# THE DATA:
=== Section Start ===

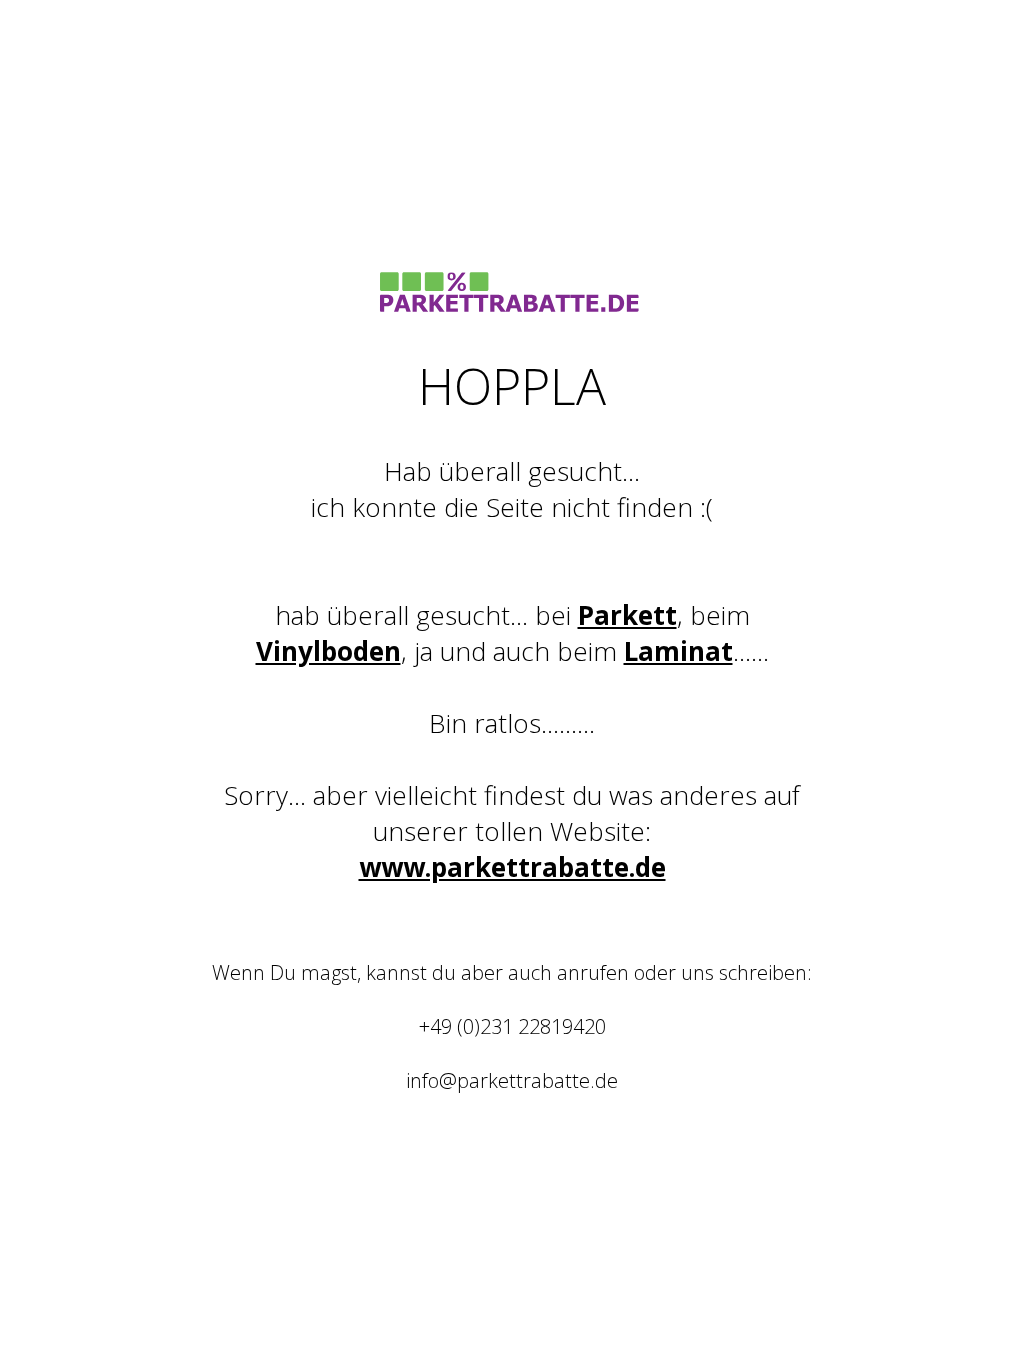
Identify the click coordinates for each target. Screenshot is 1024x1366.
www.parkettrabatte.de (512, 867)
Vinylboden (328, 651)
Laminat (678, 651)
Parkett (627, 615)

=== Section End ===
=== Section Start ===

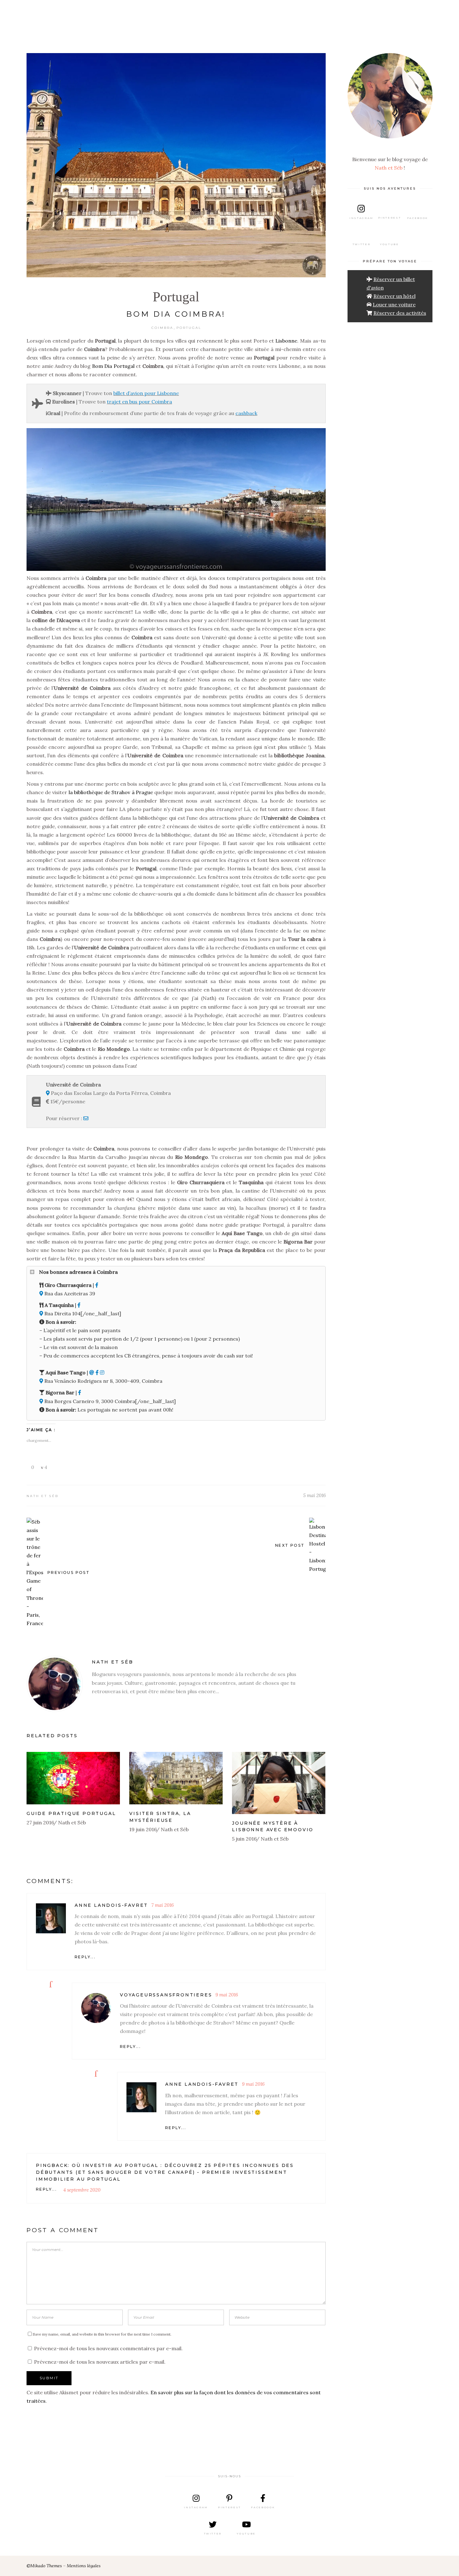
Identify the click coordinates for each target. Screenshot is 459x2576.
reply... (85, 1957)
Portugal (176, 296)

=== Section End ===

# ABOUT THIS EXERCISE:
Return all lines from the entries that contain the string "Screenshot".

# SOLUTION FOR THIS TASK:
Identify the click coordinates for each target. Screenshot is 1024x1366.
Identify the click coordinates for each target. Screenshot is 459x2576.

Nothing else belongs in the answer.